§ **GOAL**: Could you rewrite every line of the listing below, text and all, with each coordinate value multiplied by 1.95 and rounded to a whole number, halves rounding up? Leave the pictures out.
---------- RECORDS SHOWN ----------
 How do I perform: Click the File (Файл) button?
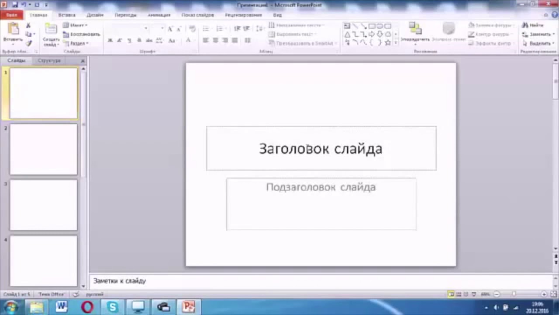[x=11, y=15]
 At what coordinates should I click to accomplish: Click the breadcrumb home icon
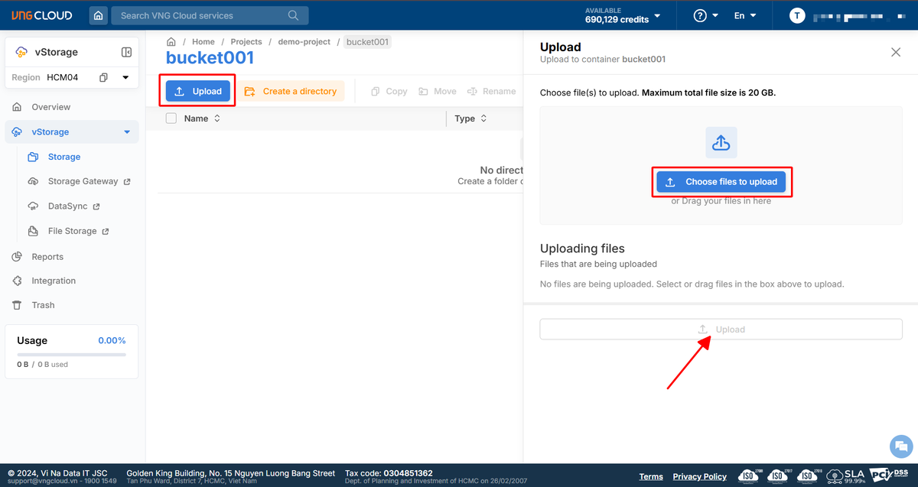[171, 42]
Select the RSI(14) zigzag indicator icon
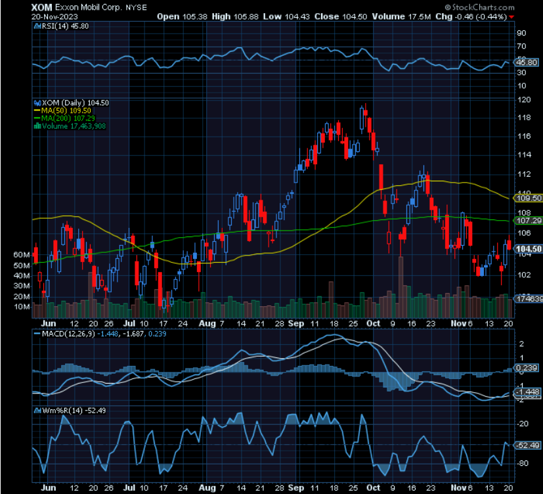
----------
§ **EXERCISE ANSWER**:
 How do I perform: Click the File (Файл) button?
[x=21, y=29]
 At what coordinates should I click to accomplish: Click the breadcrumb home icon
[333, 82]
Select the RSI(14) zigzag indicator icon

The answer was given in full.